I returned to Chris Thile with a recommendation from Jason Victor Serinus, another album of Bach transcriptions, this time played by Thile on mandolin with Yo-Yo Ma on cello and Edgar Meyer on double bass (Bach Trios, 24/96 AIFF files, Nonesuch/HDTracks). I played "Wachet Auf," a work I've known inside out since playing the obbligato on violin at a school orchestra concert in the early 1960s. Thile plays the obbligato with appropriate delicacy, and Edgar Meyer plays the walking bass line pizzicato; the lowest notes were nicely fleshed out by the Göbels but without any boom: There was no indication that these are big loudspeakers with big woofers.

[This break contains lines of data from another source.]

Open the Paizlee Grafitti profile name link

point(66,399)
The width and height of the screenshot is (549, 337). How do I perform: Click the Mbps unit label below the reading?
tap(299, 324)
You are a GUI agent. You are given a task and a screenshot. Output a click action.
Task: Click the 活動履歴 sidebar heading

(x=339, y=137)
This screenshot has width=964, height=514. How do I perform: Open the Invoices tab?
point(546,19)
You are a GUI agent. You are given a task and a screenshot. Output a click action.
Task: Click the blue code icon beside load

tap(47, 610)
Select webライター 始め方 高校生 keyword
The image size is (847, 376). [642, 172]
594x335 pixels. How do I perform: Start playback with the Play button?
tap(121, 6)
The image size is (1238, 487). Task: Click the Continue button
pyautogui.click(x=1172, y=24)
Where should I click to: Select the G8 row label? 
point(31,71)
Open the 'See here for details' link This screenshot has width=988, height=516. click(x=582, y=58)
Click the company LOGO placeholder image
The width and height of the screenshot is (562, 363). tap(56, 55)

Full range, low distortion, no coloration: The thoroughbred performance of the Divin Marquis confirms that Göbel High End presents serious competition to the Wilsons, Magicos, Rockports, Tidals, von Schweikerts, and YG Acousticses of the cost-no-object loudspeaker world. I am going to miss the Göbels when they go back to the distributor, and I am not looking forward to packing them into the flight cases and maneuvering them up the steps to my vestibule.